Don’t let a flat bicycle tire ruin your day by leaving you stranded or on the sidelines.
Make the most of your ride by considering the following when choosing a bike:
The style of bicycle you need will depend on how you plan on using it. The most commonly ridden types of bicycles are Mountain, Road , Hybrids, BMX, Power-assisted and fold up bikes, with several designs within those categories such as fixed wheel, roadster and touring styles.
Mountain bikes have larger tires with more prominent treads and are built for rough uneven trails. Heavy duty suspension forks absorb shock and the bike’s frame is more durable to take the pounding. These additions alter the frame geometry to an optimal shape for stability and durability.
Road bikes have narrow tires, with a low tread design for riding on smooth surfaces at high speeds. The dropped and curled handle bars enable an aerodynamic position to increase riding speed, and the frames are ultra light.
Hybrid bikes take features from Mountain and Road bikes and are often the choice for commuters as they have the stability of a mountain bike, with the smooth ride of a road bike. Hybrids often can be accessorized with panniers and baskets to carry personal items, and the handle bars are designed for a comfortable, more upright positioning of the body.
BMX bikes were introduced in the 1970‘s when kids mimicked motorcross racers on dirt tracks. There are several disciplines of BMX riding, including park, dirt, flatland, race and street, and bikes have specific features such as metal pegs on the axles, no brakes, frames designed for balance, and the ability to spin the handlebars 360 degrees for tricks and stunts.
Power assisted bikes are great for short distance commuters and allow you to tackle hills and arrive at your destination without working up a sweat with the use of a motor that is powered by a rechargeable battery. Models range from traditional bike designs to wannabe Vespa styles.
Fold up bikes - are best suited to short rides, especially for mixed-mode commuters, as they can be carried onto a bus or train, and do not take up much room at the office or in your apartment. The downside is that they are slower than regular bicycles due to the necessary compromises on design and small wheels.
Choosing the correct frame size to your body proportions not only provides a safe ride, but will also improve your efficiency and power when riding. Make sure the bike’s frame size is in proportion with your inseam, or your “pubic bone height,” which is the measurement of the base of your pelvis between your legs to the base of your heel. Frame heights are gender specific and will differ between bike styles, such as those designed for downhill riding or cross country. Road bikes typically have frame sizes in the 48-63cm range, while most mountain bike frames are between 38-55cm, and hybrids will fall overlap both of those at 34-59 cm. The geometry of the frame, or the angles of all the bars of the body of the bike, create a shape that will have effect on the length of the wheel base (distance between the wheels) and with the stand-over clearance (the amount of space between your crotch and the top bar of the frame).

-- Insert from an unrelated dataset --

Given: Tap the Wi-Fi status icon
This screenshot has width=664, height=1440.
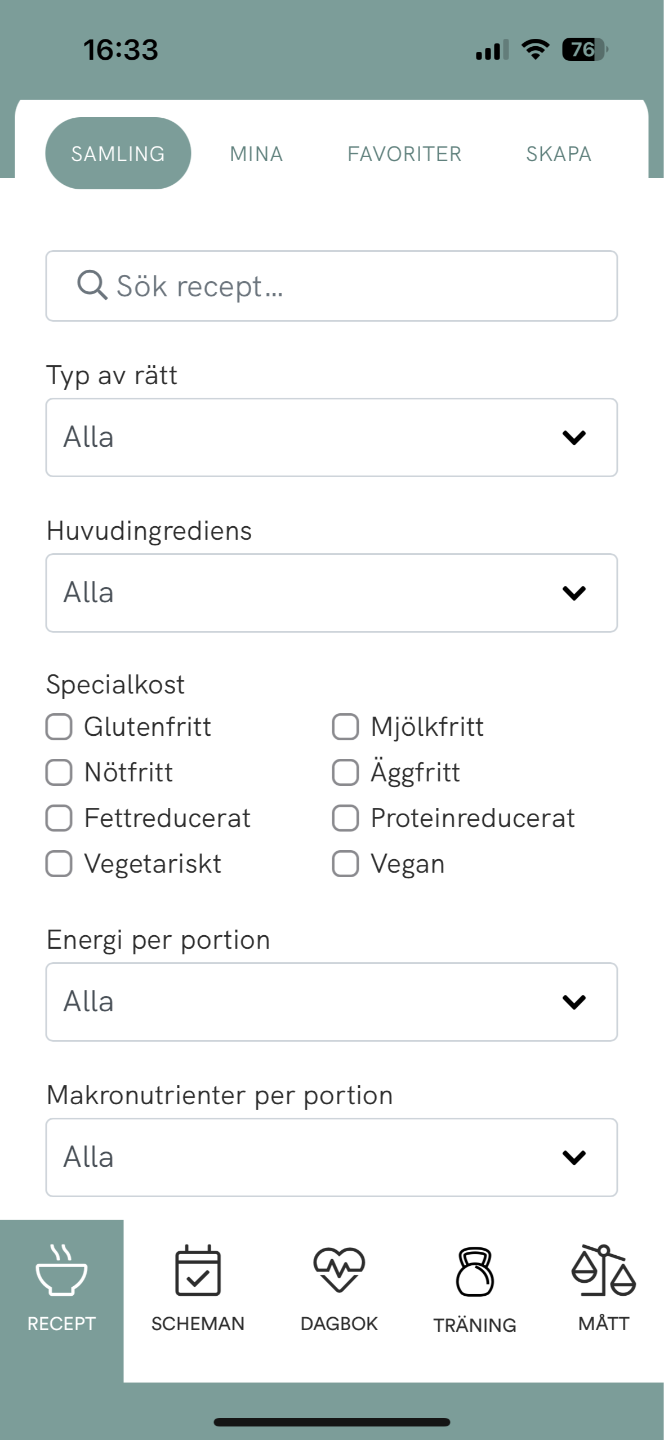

To see if the bike is the correct size, straddle the frame, and with both feel flat on the ground, check that you have a minimum of 7.5 cm (approx. 3 inches) between the top bar on the bike and your body. Most manufactures have a frame size chart to assist you. The goal is to be able to straddle the bike comfortably with some clearance – a bike that is too big will be hard to control and will be tilted when you are straddling it with your feet flat on the ground. A bike that is too small won’t allow for proper body alignment and pedal through power.
The proper seat height will help maximize your pedal power and minimize fatigue. While sitting on the bike with your feet on the pedals, your legs should be less than fully extended at the bottom stroke, so your knees are slightly bent. You want a comfortable reach for the pedals; if they are too far away you will be leaning and reaching from side to side off-setting your balance and creating possible back and hip pain. To ensure comfort, either keep the saddle level or tilt it slightly back, keeping your weight centered and evenly distributed on the seat. When you are at a stop, while seated on the saddle, your tippy toes should be comfortably touching the ground.
Saddles are designed to support your sit bones (the pelvic bones you feel when you sit on a hard surface) and to keep pressure off the sensitive surrounding soft tissue, and will inevitably come down to your individual anatomy and personal preferences.
Handle bar height is a reflection of the type of bike you are riding, as well as personal preference, but the ideal position is to have your elbows slightly bent. The higher the handle bars, the less stress you will have on your neck and lower back giving you greater comfort and visibility. However this position does not make you very aerodynamic and can affect your speed capability. A lower handle bar position allows your body to be more compact and gives you a more aerodynamic position, helping to drive more power through the pedals and increasing your speed.